Andreas Kremla in FALTER 30/2021 vom 28.07.2021 (S. 30)

Null Toleranz bei Diskriminierung und Unterdrückung! Darauf können sich viele einigen. Doch der Kampf für soziale Gerechtigkeit geht weit darüber hinaus. Menschen sollten sich ihrer Privilegien stets bewusst sein – und vor allem als weiße Männer dafür schämen.
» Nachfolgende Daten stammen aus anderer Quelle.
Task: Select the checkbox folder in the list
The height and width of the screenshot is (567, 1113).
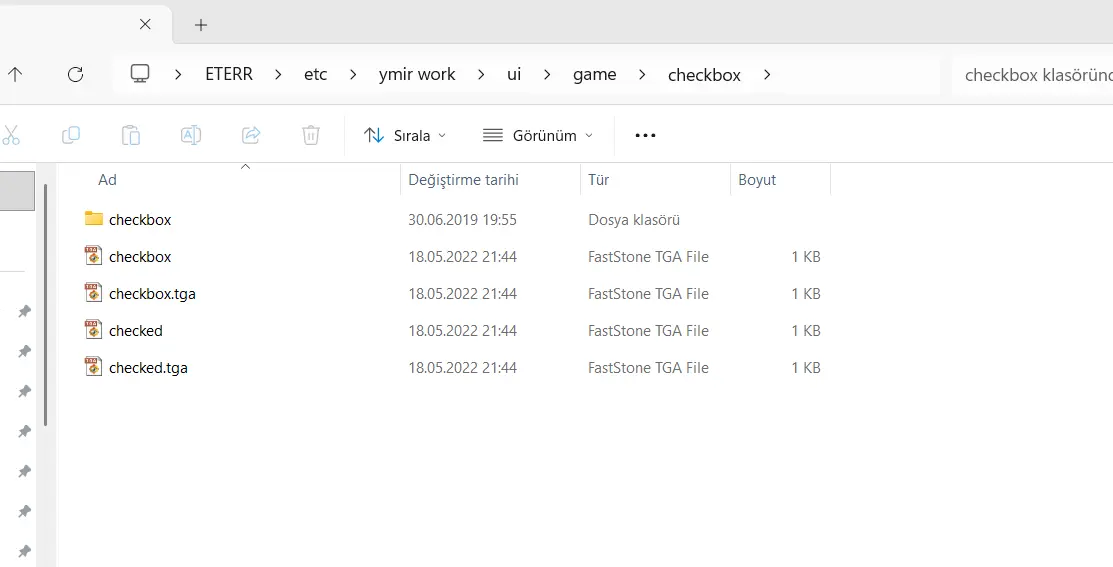Action: [x=140, y=220]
Judith Sevinç Basad macht deutlich, was sie von derlei verordneten Empfindungen und den zugehörigen Forschungsansätzen „Critical Whiteness“ oder „White Fragility“ hält: „Im Zentrum dieser neuen Disziplinen steht nicht mehr der Anspruch aufzuzeigen, wie die Welt ist, sondern wie die Welt zu sein hat.“ Dogmatisch forderten die Beteiligten, dass sich die Gesellschaft ihrer Ideologie unterwerfe.

Die junge Autorin hat sich schon mehrfach um eine Versachlichung des emotional aufgeheizten Diskurses verdient gemacht. Ihr Germanistik- und Philosophiestudium schloss sie mit einer Arbeit über totalitäre Tendenzen in der queerfeministischen Bewegung ab. In einer Berliner Moschee bemühte sie sich um einen geschlechtergerechten und liberalen Islam. Ihre journalistischen Beiträge finden sich unter anderem in der Welt, der FAZ und der NZZ und in ihrer Online-Kolumne „Triggerwarnung“ im Cicero.
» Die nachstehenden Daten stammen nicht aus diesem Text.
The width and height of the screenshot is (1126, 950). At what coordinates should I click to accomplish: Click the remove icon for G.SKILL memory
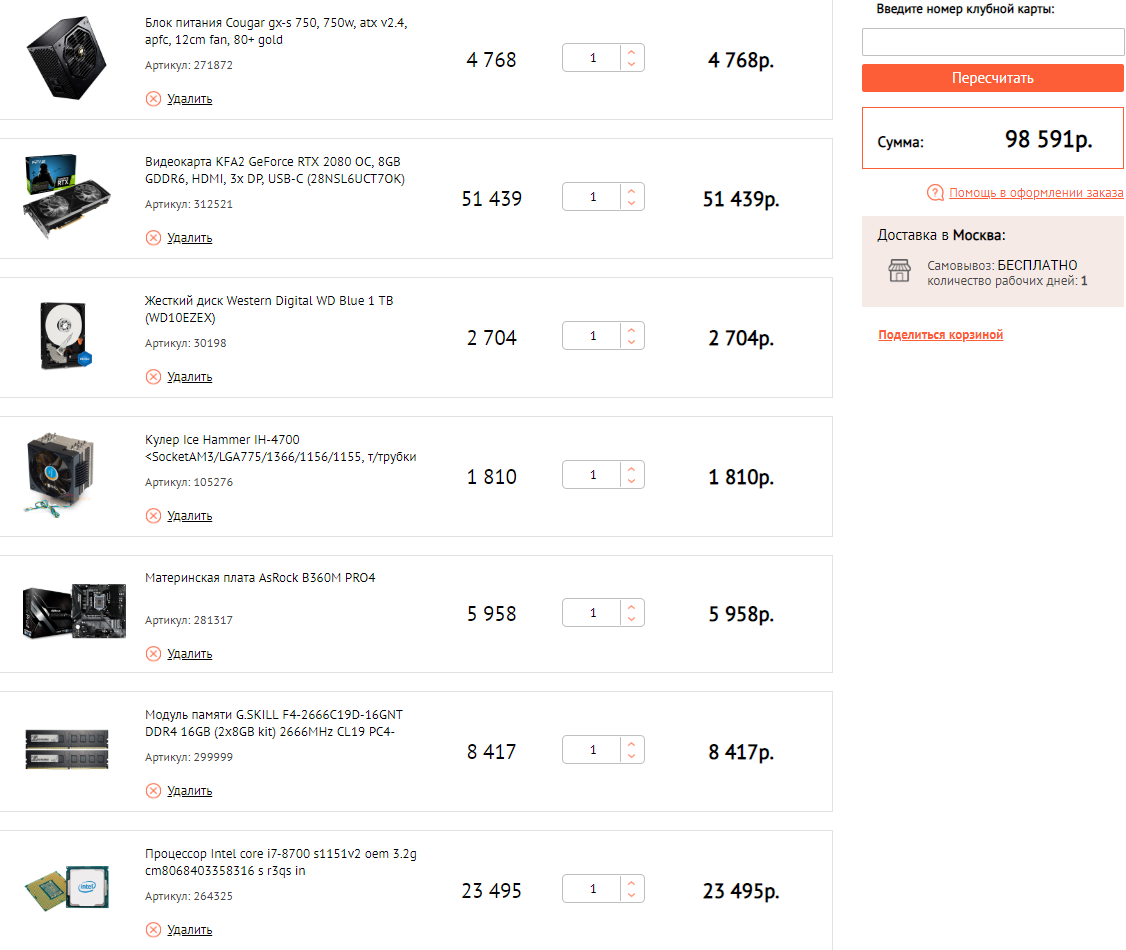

Auf ihrer Suche nach sozialer Gerechtigkeit lässt sich Sevinç Basad nicht irreführen von den Ansprüchen anderer, was man zu sehen, zu fühlen oder zu sagen habe, um korrekt oder „woke“ zu sein. Lautstark wehrt sie sich dagegen, dass alle, die ähnlich aussehen wie einige tatsächliche Unterdrücker, am Pranger stehen sollen. Denn damit werden die vorgeblichen Verteidiger der Gleichberechtigung zu deren Angreifern.
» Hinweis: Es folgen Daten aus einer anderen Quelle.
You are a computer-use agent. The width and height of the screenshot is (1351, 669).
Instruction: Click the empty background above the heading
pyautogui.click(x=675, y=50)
So kommt sie zu den tatsächlichen Problemen sozialer Ausgrenzung und Diskriminierung, denen man auch ohne Verrenkung seiner Hirnwindungen folgen kann. In klaren, mutigen Worten liefert Sevinç Basad damit einen Beitrag, der im Geschwurbel pseudoempathischer Mitleidsbekundungen der Social-Justice-Diskussionen gefehlt hat: zur Suche nach Gerechtigkeit statt nach Schuldigen und zur Re-Implementierung des Hausverstands.